MATERIAL PROVIDED below:

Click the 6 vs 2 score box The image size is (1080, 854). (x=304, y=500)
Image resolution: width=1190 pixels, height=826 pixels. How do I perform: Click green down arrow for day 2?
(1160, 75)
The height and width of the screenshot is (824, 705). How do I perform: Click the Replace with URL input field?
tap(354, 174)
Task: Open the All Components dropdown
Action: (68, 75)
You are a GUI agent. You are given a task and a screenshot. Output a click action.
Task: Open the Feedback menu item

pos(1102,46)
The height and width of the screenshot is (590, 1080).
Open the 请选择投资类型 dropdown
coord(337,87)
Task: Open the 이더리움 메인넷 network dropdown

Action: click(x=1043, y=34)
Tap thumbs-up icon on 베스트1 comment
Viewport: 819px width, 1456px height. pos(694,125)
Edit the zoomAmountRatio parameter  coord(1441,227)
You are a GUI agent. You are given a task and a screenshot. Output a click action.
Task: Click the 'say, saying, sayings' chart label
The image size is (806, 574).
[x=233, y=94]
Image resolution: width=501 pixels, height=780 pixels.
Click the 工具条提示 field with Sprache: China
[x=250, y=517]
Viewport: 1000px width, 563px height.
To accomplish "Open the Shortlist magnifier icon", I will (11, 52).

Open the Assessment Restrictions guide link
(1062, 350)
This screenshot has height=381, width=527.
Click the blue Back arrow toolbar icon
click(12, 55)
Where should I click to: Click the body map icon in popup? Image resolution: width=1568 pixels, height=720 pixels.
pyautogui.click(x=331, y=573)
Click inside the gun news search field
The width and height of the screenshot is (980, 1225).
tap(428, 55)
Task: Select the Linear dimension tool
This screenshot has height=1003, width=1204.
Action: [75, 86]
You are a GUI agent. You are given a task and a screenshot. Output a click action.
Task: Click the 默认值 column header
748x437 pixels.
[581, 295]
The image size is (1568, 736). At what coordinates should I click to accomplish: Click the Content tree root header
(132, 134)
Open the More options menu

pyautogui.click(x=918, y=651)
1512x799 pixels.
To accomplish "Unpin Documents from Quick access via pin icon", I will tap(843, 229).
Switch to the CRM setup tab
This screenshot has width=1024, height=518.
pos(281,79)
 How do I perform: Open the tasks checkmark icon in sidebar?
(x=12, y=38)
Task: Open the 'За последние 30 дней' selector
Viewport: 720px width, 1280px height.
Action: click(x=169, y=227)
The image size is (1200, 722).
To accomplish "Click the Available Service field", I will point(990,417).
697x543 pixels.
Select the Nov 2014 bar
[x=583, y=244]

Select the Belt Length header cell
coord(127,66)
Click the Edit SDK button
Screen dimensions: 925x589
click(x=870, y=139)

End of MATERIAL PROVIDED.

● **YOUR TASK**: Nothing but the full listing, copied exactly, belongs in the answer.

● **YOUR RESPONSE**:
Click the 6 vs 2 score box The image size is (1080, 854). (x=304, y=500)
Image resolution: width=1190 pixels, height=826 pixels. How do I perform: Click green down arrow for day 2?
(1160, 75)
The height and width of the screenshot is (824, 705). How do I perform: Click the Replace with URL input field?
tap(354, 174)
Task: Open the All Components dropdown
Action: (68, 75)
You are a GUI agent. You are given a task and a screenshot. Output a click action.
Task: Open the Feedback menu item

pos(1102,46)
The height and width of the screenshot is (590, 1080).
Open the 请选择投资类型 dropdown
coord(337,87)
Task: Open the 이더리움 메인넷 network dropdown

Action: click(x=1043, y=34)
Tap thumbs-up icon on 베스트1 comment
Viewport: 819px width, 1456px height. pos(694,125)
Edit the zoomAmountRatio parameter  coord(1441,227)
You are a GUI agent. You are given a task and a screenshot. Output a click action.
Task: Click the 'say, saying, sayings' chart label
The image size is (806, 574).
[x=233, y=94]
Image resolution: width=501 pixels, height=780 pixels.
Click the 工具条提示 field with Sprache: China
[x=250, y=517]
Viewport: 1000px width, 563px height.
To accomplish "Open the Shortlist magnifier icon", I will (11, 52).

Open the Assessment Restrictions guide link
(1062, 350)
This screenshot has height=381, width=527.
Click the blue Back arrow toolbar icon
click(12, 55)
Where should I click to: Click the body map icon in popup? Image resolution: width=1568 pixels, height=720 pixels.
pyautogui.click(x=331, y=573)
Click inside the gun news search field
The width and height of the screenshot is (980, 1225).
tap(428, 55)
Task: Select the Linear dimension tool
This screenshot has height=1003, width=1204.
Action: [75, 86]
You are a GUI agent. You are given a task and a screenshot. Output a click action.
Task: Click the 默认值 column header
748x437 pixels.
[581, 295]
The image size is (1568, 736). At what coordinates should I click to accomplish: Click the Content tree root header
(132, 134)
Open the More options menu

pyautogui.click(x=918, y=651)
1512x799 pixels.
To accomplish "Unpin Documents from Quick access via pin icon", I will tap(843, 229).
Switch to the CRM setup tab
This screenshot has width=1024, height=518.
pos(281,79)
 How do I perform: Open the tasks checkmark icon in sidebar?
(x=12, y=38)
Task: Open the 'За последние 30 дней' selector
Viewport: 720px width, 1280px height.
Action: click(x=169, y=227)
The image size is (1200, 722).
To accomplish "Click the Available Service field", I will point(990,417).
697x543 pixels.
Select the Nov 2014 bar
[x=583, y=244]

Select the Belt Length header cell
coord(127,66)
Click the Edit SDK button
Screen dimensions: 925x589
click(x=870, y=139)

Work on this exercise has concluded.